At a White House event earlier this week, Donald Trump boasted that he’d succeeded on multiple foreign policy fronts because he had “tariffs to throw around a little bit.” What the president neglected to mention was an underlying problem: He was referring to a power he’s not supposed to have.
In the American system of government, Congress has this authority, according to the Constitution. The idea that a president can unilaterally “throw around” tariffs, based on his own wishes and whims, is at odds with how the system is designed to work.
A day later, White House press secretary Karoline Leavitt went a little further down the same path. Politico reported:
The Trump administration is planning to deploy millions of dollars in tariff revenue to tide over a critical nutrition program for low-income moms and babies during the ongoing government shutdown. … The Special Supplemental Nutrition Program for Women, Infants and Children was expected to run out of federal funding later this week.

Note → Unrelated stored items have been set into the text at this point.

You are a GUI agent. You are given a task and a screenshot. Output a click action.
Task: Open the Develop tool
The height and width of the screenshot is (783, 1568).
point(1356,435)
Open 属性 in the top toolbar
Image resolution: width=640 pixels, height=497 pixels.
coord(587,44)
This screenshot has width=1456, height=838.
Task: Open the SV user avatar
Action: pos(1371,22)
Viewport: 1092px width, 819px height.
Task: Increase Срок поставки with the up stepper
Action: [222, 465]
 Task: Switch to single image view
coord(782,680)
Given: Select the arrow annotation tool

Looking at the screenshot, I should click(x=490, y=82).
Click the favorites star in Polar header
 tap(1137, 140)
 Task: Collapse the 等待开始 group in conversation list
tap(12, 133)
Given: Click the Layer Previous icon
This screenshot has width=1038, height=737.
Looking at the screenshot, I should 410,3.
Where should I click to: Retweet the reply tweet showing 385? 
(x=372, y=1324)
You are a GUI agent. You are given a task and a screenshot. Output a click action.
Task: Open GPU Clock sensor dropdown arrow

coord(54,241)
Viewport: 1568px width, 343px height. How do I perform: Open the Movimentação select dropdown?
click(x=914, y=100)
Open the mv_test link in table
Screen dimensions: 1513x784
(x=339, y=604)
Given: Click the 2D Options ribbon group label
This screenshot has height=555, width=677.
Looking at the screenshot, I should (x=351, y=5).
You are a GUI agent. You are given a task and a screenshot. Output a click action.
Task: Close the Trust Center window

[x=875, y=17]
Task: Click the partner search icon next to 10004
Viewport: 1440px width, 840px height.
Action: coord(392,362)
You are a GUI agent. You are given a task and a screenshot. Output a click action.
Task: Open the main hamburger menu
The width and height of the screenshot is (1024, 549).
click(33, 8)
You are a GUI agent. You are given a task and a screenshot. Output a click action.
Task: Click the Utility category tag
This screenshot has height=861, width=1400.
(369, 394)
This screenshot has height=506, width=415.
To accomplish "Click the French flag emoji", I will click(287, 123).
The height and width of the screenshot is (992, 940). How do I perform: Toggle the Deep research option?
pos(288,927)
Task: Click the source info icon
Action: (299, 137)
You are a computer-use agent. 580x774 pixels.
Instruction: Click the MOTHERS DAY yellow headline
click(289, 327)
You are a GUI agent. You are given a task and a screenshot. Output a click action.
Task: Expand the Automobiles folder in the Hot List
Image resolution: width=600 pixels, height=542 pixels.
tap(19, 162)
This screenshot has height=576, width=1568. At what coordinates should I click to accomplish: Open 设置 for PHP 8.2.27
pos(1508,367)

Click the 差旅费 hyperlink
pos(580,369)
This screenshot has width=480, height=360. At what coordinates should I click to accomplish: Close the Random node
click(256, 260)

While the program, which funds infant formula, fruits and vegetables, has dipped into contingency funds during previous shutdowns, states have never had to triage participants or turn them away.
It is certainly true that the program, generally known as WIC, is facing a budget shortfall. Now, evidently, Team Trump intends to address that shortfall by redirecting tariff revenue.
“It’s not clear exactly how much money the White House intends to spend, how the process will unfold or if it is legal,” Politico’s report added.
It’s the “or if it is legal” part of the sentence that stands out for me.